WHAT IS REQUIRED -> Please reproduce the records below line for line, leaving every line unchanged.

Source records
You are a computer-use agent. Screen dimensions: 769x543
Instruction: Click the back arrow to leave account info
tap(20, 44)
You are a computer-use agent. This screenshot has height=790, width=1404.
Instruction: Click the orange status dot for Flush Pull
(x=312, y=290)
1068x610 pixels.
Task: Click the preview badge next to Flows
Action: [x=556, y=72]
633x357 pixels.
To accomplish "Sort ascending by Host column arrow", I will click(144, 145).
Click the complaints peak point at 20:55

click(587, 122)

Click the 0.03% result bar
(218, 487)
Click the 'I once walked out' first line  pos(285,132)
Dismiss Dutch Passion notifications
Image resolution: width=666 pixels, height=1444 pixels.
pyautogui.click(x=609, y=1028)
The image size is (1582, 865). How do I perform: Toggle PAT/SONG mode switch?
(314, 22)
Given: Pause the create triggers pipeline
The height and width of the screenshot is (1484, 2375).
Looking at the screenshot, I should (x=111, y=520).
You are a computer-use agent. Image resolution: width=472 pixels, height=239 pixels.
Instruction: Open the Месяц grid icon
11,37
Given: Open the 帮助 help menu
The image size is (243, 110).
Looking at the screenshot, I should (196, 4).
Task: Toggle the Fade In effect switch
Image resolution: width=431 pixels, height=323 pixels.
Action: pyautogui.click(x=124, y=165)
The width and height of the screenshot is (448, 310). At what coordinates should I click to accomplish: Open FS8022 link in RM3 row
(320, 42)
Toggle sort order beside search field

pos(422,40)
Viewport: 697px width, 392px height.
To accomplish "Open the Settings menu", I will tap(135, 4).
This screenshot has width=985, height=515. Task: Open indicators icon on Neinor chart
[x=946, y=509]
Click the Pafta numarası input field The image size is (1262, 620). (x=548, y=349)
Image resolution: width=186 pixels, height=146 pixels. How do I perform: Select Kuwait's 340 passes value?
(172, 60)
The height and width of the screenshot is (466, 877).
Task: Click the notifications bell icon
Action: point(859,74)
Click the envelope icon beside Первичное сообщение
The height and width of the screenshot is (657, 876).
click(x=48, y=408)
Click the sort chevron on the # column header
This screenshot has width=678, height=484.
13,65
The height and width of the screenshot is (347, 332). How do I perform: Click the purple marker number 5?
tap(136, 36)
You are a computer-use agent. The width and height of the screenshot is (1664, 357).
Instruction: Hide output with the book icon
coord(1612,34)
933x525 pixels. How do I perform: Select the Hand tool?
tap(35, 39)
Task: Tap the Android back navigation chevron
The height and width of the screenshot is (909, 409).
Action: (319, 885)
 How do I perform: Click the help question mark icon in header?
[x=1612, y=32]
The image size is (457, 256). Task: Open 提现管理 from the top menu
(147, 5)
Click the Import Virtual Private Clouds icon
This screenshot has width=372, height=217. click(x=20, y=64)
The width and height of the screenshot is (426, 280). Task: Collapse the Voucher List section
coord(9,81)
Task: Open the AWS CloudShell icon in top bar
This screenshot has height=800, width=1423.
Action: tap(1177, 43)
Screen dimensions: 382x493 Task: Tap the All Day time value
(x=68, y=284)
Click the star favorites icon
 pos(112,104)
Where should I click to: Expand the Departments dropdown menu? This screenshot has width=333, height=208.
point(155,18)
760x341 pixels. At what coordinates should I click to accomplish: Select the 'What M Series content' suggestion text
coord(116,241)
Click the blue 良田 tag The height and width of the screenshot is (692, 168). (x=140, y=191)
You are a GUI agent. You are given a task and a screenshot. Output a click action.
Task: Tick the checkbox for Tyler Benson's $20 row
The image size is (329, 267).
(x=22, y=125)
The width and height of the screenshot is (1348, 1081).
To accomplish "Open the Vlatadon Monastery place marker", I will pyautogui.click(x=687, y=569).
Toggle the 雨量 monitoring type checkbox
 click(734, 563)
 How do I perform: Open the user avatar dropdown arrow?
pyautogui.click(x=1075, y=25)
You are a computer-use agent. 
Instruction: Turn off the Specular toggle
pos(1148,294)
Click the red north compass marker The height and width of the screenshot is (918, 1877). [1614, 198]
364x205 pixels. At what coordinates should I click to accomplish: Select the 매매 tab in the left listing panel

RESULT BELOW ->
You are a computer-use agent. Screen dimensions: 769x543
Instruction: Click the back arrow to leave account info
tap(20, 44)
You are a computer-use agent. This screenshot has height=790, width=1404.
Instruction: Click the orange status dot for Flush Pull
(x=312, y=290)
1068x610 pixels.
Task: Click the preview badge next to Flows
Action: [x=556, y=72]
633x357 pixels.
To accomplish "Sort ascending by Host column arrow", I will click(144, 145).
Click the complaints peak point at 20:55

click(587, 122)

Click the 0.03% result bar
(218, 487)
Click the 'I once walked out' first line  pos(285,132)
Dismiss Dutch Passion notifications
Image resolution: width=666 pixels, height=1444 pixels.
pyautogui.click(x=609, y=1028)
The image size is (1582, 865). How do I perform: Toggle PAT/SONG mode switch?
(314, 22)
Given: Pause the create triggers pipeline
The height and width of the screenshot is (1484, 2375).
Looking at the screenshot, I should (x=111, y=520).
You are a computer-use agent. Image resolution: width=472 pixels, height=239 pixels.
Instruction: Open the Месяц grid icon
11,37
Given: Open the 帮助 help menu
The image size is (243, 110).
Looking at the screenshot, I should (196, 4).
Task: Toggle the Fade In effect switch
Image resolution: width=431 pixels, height=323 pixels.
Action: pyautogui.click(x=124, y=165)
The width and height of the screenshot is (448, 310). At what coordinates should I click to accomplish: Open FS8022 link in RM3 row
(320, 42)
Toggle sort order beside search field

pos(422,40)
Viewport: 697px width, 392px height.
To accomplish "Open the Settings menu", I will tap(135, 4).
This screenshot has width=985, height=515. Task: Open indicators icon on Neinor chart
[x=946, y=509]
Click the Pafta numarası input field The image size is (1262, 620). (x=548, y=349)
Image resolution: width=186 pixels, height=146 pixels. How do I perform: Select Kuwait's 340 passes value?
(172, 60)
The height and width of the screenshot is (466, 877).
Task: Click the notifications bell icon
Action: point(859,74)
Click the envelope icon beside Первичное сообщение
The height and width of the screenshot is (657, 876).
click(x=48, y=408)
Click the sort chevron on the # column header
This screenshot has width=678, height=484.
13,65
The height and width of the screenshot is (347, 332). How do I perform: Click the purple marker number 5?
tap(136, 36)
You are a computer-use agent. The width and height of the screenshot is (1664, 357).
Instruction: Hide output with the book icon
coord(1612,34)
933x525 pixels. How do I perform: Select the Hand tool?
tap(35, 39)
Task: Tap the Android back navigation chevron
The height and width of the screenshot is (909, 409).
Action: (319, 885)
 How do I perform: Click the help question mark icon in header?
[x=1612, y=32]
The image size is (457, 256). Task: Open 提现管理 from the top menu
(147, 5)
Click the Import Virtual Private Clouds icon
This screenshot has width=372, height=217. click(x=20, y=64)
The width and height of the screenshot is (426, 280). Task: Collapse the Voucher List section
coord(9,81)
Task: Open the AWS CloudShell icon in top bar
This screenshot has height=800, width=1423.
Action: tap(1177, 43)
Screen dimensions: 382x493 Task: Tap the All Day time value
(x=68, y=284)
Click the star favorites icon
 pos(112,104)
Where should I click to: Expand the Departments dropdown menu? This screenshot has width=333, height=208.
point(155,18)
760x341 pixels. At what coordinates should I click to accomplish: Select the 'What M Series content' suggestion text
coord(116,241)
Click the blue 良田 tag The height and width of the screenshot is (692, 168). (x=140, y=191)
You are a GUI agent. You are given a task and a screenshot. Output a click action.
Task: Tick the checkbox for Tyler Benson's $20 row
The image size is (329, 267).
(x=22, y=125)
The width and height of the screenshot is (1348, 1081).
To accomplish "Open the Vlatadon Monastery place marker", I will pyautogui.click(x=687, y=569).
Toggle the 雨量 monitoring type checkbox
 click(734, 563)
 How do I perform: Open the user avatar dropdown arrow?
pyautogui.click(x=1075, y=25)
You are a computer-use agent. 
Instruction: Turn off the Specular toggle
pos(1148,294)
Click the red north compass marker The height and width of the screenshot is (918, 1877). [1614, 198]
364x205 pixels. At what coordinates should I click to accomplish: Select the 매매 tab in the left listing panel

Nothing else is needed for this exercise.